⟨

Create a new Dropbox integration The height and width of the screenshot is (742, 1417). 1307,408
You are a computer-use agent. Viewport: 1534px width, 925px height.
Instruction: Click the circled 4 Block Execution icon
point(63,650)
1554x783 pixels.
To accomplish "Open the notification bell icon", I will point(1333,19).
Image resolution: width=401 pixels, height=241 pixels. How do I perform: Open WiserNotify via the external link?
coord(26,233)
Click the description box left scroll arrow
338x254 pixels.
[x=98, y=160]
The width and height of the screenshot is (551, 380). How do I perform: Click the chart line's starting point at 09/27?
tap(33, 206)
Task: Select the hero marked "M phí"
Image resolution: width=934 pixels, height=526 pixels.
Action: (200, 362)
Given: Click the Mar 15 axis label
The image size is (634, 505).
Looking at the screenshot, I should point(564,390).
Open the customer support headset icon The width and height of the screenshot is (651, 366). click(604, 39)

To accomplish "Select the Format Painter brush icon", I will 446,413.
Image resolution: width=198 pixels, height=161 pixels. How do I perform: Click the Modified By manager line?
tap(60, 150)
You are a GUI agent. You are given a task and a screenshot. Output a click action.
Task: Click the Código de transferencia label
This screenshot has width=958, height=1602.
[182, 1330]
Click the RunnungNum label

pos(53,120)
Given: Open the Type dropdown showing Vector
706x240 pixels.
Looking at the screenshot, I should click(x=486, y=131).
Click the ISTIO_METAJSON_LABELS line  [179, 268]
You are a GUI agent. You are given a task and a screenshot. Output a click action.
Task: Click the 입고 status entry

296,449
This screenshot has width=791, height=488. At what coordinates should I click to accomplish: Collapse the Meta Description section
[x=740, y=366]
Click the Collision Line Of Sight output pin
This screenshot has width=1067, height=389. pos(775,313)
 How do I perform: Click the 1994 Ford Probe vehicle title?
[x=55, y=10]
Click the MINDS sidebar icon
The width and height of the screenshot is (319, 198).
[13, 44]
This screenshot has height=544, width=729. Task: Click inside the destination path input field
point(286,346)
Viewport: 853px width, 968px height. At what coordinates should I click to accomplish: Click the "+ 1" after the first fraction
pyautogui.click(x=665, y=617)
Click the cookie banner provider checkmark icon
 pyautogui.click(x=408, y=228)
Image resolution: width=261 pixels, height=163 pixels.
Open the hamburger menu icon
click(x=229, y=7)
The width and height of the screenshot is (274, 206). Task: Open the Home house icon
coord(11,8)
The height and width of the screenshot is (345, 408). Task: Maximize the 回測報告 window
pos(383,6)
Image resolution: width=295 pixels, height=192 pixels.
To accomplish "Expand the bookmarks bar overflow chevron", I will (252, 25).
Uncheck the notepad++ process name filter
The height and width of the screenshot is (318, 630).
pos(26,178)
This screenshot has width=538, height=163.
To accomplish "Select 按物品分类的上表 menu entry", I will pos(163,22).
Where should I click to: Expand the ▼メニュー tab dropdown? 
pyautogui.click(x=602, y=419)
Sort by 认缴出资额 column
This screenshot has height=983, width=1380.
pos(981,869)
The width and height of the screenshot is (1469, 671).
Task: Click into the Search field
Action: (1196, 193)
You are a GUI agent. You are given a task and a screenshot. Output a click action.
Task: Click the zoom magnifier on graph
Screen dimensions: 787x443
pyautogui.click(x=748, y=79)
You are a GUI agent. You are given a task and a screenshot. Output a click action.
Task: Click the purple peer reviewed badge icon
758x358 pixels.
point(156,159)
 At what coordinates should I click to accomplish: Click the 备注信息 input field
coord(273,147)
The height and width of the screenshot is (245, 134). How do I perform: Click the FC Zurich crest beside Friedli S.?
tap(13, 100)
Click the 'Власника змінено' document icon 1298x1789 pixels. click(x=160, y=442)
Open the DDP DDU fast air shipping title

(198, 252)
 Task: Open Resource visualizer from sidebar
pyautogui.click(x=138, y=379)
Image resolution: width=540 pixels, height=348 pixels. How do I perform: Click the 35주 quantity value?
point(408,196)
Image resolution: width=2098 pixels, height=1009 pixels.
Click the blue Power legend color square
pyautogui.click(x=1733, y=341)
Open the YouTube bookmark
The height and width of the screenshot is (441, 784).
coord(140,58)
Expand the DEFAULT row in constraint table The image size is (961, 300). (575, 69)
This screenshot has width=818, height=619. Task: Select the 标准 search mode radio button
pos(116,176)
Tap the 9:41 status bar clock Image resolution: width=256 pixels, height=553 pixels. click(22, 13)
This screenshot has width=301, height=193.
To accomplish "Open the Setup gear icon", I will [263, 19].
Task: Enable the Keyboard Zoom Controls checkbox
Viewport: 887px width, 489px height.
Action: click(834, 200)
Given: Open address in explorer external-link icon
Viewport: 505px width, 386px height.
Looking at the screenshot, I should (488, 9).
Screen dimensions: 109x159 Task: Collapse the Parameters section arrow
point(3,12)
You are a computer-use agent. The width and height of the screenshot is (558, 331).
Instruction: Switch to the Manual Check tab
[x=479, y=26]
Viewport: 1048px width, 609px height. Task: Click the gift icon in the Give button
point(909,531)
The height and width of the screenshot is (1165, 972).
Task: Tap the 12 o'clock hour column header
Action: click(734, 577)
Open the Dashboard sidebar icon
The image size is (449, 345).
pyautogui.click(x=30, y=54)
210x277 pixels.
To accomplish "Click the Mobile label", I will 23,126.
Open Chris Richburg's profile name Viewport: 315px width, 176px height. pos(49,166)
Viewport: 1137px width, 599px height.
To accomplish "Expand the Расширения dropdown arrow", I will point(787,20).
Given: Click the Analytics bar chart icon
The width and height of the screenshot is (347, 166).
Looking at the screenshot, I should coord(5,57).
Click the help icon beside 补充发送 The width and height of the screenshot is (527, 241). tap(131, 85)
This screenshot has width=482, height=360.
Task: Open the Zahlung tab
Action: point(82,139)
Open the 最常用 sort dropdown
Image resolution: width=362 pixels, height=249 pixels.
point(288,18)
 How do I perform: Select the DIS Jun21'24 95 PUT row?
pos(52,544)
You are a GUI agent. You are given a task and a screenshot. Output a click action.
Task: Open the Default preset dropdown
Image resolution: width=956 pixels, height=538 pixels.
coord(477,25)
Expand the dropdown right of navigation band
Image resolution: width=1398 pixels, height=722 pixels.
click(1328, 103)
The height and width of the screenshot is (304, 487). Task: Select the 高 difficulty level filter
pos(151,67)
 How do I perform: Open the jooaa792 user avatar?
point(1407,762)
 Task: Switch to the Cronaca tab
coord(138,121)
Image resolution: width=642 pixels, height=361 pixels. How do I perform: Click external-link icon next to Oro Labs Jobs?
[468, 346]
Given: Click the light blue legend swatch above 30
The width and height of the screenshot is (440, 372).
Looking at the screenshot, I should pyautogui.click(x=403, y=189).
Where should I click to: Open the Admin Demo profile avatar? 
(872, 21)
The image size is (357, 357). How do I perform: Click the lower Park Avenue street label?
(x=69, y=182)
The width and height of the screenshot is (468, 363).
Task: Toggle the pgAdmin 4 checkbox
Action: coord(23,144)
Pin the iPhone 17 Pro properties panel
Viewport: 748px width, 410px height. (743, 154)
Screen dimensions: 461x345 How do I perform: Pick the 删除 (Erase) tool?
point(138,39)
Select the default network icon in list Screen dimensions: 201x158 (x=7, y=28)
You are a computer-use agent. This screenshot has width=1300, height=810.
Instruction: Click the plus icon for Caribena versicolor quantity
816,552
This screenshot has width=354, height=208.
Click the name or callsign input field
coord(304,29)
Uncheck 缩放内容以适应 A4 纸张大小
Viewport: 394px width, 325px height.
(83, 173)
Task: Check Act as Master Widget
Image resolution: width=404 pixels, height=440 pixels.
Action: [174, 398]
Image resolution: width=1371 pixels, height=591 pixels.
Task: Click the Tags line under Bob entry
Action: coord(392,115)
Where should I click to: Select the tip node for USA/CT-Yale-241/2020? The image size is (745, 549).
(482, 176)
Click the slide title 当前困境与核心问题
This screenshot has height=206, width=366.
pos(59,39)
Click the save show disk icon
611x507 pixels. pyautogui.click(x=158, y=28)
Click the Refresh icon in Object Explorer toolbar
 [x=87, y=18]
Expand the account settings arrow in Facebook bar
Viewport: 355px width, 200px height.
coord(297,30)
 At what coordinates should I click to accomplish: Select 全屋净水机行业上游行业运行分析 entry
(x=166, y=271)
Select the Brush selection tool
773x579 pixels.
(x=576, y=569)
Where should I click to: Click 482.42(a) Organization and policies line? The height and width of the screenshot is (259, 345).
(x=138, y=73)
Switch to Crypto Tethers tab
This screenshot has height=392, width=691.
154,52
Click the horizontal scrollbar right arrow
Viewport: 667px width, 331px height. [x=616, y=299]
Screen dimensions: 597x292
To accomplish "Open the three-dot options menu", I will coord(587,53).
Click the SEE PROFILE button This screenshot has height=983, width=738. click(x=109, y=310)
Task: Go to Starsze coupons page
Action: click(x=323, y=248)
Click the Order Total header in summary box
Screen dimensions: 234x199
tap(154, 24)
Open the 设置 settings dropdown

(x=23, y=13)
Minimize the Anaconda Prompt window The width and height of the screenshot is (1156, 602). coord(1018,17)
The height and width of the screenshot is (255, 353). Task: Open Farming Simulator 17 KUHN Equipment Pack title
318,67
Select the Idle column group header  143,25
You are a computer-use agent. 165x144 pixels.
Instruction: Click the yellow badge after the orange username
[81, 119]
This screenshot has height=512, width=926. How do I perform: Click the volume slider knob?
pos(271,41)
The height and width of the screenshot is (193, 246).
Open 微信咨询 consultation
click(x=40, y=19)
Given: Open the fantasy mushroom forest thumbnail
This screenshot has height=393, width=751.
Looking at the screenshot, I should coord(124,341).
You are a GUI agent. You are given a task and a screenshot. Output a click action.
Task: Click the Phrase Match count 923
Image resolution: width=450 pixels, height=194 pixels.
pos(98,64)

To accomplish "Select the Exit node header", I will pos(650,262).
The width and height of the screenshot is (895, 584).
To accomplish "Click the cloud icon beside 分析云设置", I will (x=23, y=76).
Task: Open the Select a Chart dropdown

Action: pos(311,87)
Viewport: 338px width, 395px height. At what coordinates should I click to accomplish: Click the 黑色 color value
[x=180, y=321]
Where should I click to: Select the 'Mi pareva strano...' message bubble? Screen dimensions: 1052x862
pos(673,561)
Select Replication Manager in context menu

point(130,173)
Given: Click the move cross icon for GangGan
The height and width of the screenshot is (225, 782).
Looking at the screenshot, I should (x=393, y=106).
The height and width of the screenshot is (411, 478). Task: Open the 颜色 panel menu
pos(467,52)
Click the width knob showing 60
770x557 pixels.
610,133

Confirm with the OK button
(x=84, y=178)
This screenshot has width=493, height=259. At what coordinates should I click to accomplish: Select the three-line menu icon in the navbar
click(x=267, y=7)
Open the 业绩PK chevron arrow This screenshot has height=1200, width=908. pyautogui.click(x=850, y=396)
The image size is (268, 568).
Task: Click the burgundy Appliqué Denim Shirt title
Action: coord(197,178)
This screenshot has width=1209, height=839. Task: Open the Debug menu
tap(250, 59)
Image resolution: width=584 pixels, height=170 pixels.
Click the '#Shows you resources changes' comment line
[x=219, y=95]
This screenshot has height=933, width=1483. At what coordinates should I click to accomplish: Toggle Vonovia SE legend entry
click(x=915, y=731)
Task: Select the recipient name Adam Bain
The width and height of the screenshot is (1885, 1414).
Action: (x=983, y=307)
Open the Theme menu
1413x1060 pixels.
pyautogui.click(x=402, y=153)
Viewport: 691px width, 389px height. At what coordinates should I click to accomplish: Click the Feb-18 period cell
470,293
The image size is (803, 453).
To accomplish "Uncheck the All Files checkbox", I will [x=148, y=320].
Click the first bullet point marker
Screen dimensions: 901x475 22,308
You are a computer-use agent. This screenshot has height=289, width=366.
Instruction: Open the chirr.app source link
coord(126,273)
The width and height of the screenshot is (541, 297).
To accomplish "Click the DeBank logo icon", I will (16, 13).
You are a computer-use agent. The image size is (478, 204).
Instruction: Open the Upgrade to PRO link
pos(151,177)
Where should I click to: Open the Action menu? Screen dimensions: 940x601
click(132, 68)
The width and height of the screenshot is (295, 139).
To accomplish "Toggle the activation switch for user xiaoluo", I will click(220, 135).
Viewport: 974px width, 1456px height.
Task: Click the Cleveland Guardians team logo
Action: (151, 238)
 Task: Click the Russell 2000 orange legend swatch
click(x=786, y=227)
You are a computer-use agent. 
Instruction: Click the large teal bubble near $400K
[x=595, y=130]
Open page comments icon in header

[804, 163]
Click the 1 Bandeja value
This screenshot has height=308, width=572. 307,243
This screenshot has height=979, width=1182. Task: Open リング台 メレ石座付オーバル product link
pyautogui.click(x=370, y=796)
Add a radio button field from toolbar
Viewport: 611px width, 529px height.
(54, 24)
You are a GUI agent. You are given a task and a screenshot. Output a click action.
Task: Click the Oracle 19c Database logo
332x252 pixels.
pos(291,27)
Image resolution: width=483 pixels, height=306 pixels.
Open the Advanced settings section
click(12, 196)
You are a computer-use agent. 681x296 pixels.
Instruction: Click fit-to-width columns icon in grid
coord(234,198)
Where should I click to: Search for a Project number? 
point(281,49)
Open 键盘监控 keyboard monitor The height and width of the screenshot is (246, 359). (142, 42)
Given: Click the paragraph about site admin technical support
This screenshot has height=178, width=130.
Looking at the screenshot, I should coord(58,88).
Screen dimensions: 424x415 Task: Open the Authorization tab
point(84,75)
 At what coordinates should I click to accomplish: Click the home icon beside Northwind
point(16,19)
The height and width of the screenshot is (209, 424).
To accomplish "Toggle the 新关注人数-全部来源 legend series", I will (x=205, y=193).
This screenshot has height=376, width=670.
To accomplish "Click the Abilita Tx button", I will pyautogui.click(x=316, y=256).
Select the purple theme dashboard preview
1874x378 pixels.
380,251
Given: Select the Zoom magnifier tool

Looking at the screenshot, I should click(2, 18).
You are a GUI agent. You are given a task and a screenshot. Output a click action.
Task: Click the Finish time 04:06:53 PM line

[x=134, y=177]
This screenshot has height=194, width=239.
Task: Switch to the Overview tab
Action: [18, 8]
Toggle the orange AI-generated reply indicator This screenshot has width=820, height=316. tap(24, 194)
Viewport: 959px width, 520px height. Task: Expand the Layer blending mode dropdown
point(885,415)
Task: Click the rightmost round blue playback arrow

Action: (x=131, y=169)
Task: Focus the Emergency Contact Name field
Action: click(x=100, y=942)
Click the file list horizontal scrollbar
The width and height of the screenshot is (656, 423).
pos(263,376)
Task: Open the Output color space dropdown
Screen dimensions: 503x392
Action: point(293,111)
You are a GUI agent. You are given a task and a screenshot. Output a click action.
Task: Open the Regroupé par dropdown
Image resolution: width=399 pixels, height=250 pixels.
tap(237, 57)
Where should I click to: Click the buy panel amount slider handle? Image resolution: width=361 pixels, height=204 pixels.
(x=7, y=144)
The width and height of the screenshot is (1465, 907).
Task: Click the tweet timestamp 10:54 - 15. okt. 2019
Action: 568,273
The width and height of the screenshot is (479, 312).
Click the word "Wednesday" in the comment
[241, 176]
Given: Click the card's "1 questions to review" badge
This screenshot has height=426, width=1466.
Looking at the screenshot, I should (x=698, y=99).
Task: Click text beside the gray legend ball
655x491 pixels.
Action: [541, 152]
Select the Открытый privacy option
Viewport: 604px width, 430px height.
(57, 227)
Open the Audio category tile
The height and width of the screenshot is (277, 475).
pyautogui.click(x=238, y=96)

⟩

INSTRUCTIONS FOR THE TASK:
Your answer should consist only of the lines above between the line holding "Click the blue Power legend color square" and the line holding "Task: Enable the", inclusive, each transcribed exactly.

EXERCISE SOLUTION:
Click the blue Power legend color square
pyautogui.click(x=1733, y=341)
Open the YouTube bookmark
The height and width of the screenshot is (441, 784).
coord(140,58)
Expand the DEFAULT row in constraint table The image size is (961, 300). (575, 69)
This screenshot has width=818, height=619. Task: Select the 标准 search mode radio button
pos(116,176)
Tap the 9:41 status bar clock Image resolution: width=256 pixels, height=553 pixels. click(22, 13)
This screenshot has width=301, height=193.
To accomplish "Open the Setup gear icon", I will [263, 19].
Task: Enable the Keyboard Zoom Controls checkbox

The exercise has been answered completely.